*WHAT IS BEING ASKED*. Please write the listing below out again exactly, leaving every picture behind.

*GIVEN ENTRIES*.
• • • •

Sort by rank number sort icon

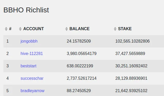click(x=6, y=29)
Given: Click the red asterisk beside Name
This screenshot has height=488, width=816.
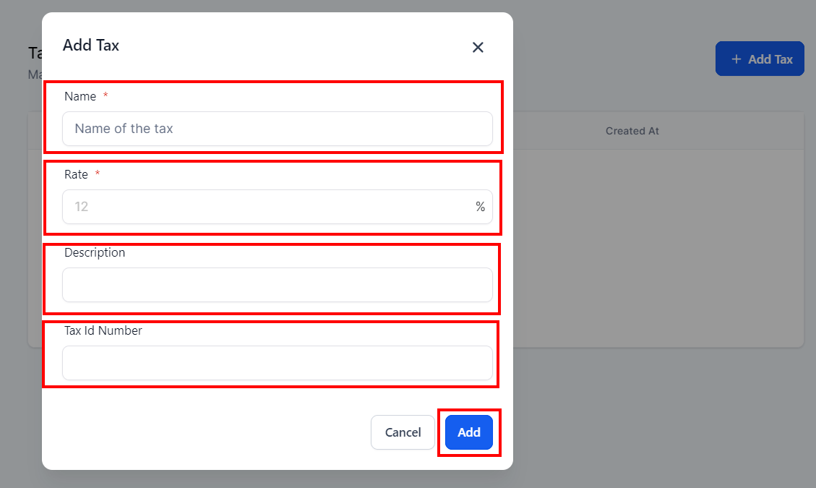Looking at the screenshot, I should coord(105,95).
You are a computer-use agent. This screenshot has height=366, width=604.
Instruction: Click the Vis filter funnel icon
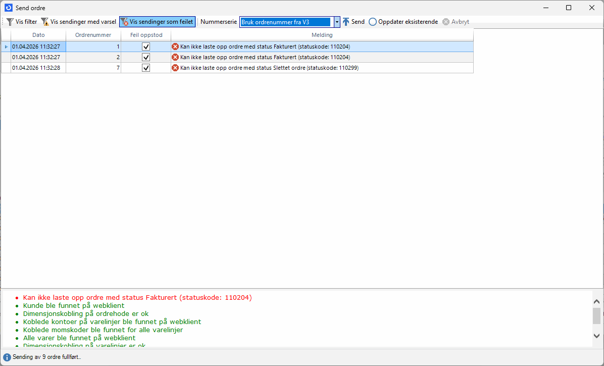point(10,22)
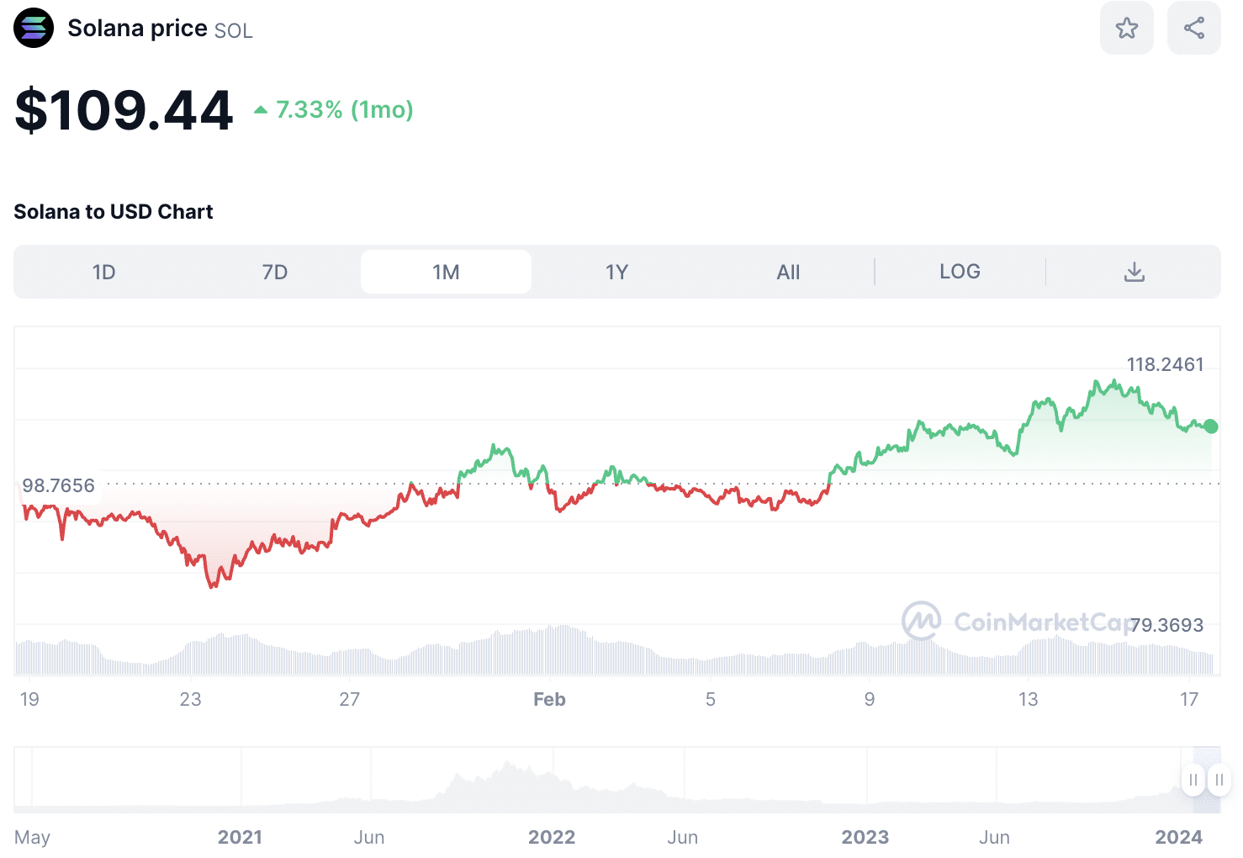Toggle the LOG scale option
This screenshot has width=1243, height=858.
pos(960,272)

• • • •

*ANSWER*.
Sort by rank number sort icon

click(x=6, y=29)
Given: Click the red asterisk beside Name
This screenshot has height=488, width=816.
Looking at the screenshot, I should coord(105,95).
You are a computer-use agent. This screenshot has height=366, width=604.
Instruction: Click the Vis filter funnel icon
point(10,22)
Toggle the LOG scale option
This screenshot has width=1243, height=858.
pos(960,272)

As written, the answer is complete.